Шрифт:
Интервал:
Закладка:
— Ты не слишком хорошо пела, Мимиль, — имела наглость заявить мне Кристина.
— Да что ты! А почему?
— Майк Брант, Мимиль, не пел "солнце".
— Да что ты? А что же он пел, скажи на милость?
— Он пел "со-це". Не забывай, что он был глухонемой.
И Кристина спустилась в зал, приготовившись собирать дань восхищения, на которую имела полное право.
— Не слишком справедливо, правда? — шепнул голос позади меня.

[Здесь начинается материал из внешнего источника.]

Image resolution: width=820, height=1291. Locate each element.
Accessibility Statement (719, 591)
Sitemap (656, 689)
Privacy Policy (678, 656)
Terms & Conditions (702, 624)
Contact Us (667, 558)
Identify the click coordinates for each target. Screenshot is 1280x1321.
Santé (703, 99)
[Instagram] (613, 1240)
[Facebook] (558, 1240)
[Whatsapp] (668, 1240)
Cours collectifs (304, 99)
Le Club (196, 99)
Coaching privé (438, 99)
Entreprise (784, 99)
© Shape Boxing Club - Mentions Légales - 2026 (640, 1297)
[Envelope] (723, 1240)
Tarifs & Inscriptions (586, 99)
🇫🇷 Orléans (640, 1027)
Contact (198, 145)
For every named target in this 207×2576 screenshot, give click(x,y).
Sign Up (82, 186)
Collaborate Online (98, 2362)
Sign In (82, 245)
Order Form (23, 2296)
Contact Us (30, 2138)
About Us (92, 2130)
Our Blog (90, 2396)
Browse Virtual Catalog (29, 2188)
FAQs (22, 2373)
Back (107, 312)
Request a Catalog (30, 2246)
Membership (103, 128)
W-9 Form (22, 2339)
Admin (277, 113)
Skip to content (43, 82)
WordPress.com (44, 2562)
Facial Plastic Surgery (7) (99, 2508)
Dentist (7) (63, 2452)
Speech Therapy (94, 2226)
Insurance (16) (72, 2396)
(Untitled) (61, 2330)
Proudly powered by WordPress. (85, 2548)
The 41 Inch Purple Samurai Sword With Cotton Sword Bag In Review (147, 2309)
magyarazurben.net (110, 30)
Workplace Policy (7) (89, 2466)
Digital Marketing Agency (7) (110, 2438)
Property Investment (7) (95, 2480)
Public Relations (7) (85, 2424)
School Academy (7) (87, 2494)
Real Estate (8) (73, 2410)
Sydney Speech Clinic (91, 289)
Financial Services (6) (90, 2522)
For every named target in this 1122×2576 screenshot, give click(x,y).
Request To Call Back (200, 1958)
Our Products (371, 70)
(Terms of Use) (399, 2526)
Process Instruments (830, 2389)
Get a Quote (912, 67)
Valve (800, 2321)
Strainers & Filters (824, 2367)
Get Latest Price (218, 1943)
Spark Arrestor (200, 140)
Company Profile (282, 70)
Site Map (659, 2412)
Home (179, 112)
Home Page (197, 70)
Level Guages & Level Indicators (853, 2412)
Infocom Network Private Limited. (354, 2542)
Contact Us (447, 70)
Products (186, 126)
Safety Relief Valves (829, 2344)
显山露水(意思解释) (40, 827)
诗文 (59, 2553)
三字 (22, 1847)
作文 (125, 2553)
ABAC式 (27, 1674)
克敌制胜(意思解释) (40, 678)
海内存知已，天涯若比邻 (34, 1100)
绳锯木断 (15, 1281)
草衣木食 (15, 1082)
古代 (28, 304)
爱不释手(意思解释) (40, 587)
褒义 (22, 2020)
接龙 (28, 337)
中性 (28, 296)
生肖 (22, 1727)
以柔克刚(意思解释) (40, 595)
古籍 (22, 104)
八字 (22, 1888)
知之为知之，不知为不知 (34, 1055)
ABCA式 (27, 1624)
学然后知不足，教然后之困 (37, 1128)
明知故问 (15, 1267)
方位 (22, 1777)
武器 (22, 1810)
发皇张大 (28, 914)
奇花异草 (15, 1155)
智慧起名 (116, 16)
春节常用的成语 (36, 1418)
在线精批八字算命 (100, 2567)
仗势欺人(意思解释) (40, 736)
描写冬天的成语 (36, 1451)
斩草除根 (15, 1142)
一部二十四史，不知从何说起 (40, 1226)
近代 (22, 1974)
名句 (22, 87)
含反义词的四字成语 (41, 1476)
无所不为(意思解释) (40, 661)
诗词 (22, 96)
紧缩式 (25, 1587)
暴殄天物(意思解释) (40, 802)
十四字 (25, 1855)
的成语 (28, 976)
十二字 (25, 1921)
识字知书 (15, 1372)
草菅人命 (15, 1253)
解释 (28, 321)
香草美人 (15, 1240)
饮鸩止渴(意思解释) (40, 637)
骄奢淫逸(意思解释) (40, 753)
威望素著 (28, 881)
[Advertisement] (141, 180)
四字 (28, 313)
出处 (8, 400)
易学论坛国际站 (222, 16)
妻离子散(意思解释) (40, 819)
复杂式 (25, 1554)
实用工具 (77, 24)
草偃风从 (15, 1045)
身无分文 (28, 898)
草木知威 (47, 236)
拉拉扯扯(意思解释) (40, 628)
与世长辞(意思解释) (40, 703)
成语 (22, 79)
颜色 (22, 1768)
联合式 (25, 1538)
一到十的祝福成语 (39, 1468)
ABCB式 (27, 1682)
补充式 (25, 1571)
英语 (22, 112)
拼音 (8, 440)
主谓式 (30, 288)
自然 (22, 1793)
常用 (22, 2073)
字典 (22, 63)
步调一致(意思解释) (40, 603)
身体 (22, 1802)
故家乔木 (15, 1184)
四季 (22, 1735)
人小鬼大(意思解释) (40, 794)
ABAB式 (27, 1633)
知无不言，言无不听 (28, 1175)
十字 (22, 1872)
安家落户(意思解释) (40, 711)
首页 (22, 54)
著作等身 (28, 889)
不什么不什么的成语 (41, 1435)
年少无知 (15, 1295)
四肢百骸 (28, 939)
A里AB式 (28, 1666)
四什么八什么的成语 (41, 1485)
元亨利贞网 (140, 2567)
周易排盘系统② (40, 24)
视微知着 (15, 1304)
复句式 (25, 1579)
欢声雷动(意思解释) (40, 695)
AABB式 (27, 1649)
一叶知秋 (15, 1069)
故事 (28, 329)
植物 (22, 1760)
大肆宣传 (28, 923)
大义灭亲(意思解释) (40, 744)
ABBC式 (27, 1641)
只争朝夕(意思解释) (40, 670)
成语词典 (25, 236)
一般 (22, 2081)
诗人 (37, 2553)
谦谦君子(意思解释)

Я обернулась. Мне улыбалась Зоя, гордясь своим сюрпризом. А у меня все смешалось: радость видеть ее, опасение, что слышала наш дуэт, изумление, что она здесь, рядом. Времена и места совместились и перемешались с необыкновенным легкомыслием, не хватало только Дарио и родителей, и тогда бы я точно запуталась, сколько мне лет и где я нахожусь. Я крепко обняла свою доченьку, шепча: "Детка моя, детка, детка" судорожно и ревниво. Она пахла ванилью, и мне хотелось съесть ее, проглотить, навсегда оставить при себе. Я сама удивилась, как крепко ее обняла, удивилась своей очнувшейся любви и тому, как мне ее не хватало, удивилась, что могла обходиться без нее. Зоя не отстранилась от меня, она сразу же стала маленькой девочкой, без возраста и стеснительности, испытывая физическое, почти болезненное желание раствориться, припав ко мне. Наши с ней объятия были, пожалуй, еще неприличнее, чем караоке с Кристиной, но мне было наплевать, что мы стоим на эстраде и все видят, как мы обнимаемся. Но этот наш номер должен был вскоре смениться другим, на экране уже приготовили текст "Солнечного понедельника" и ждали только, когда мы покинем сцену, чтобы начать. Как я поняла, Кристина стала звездой этого праздника.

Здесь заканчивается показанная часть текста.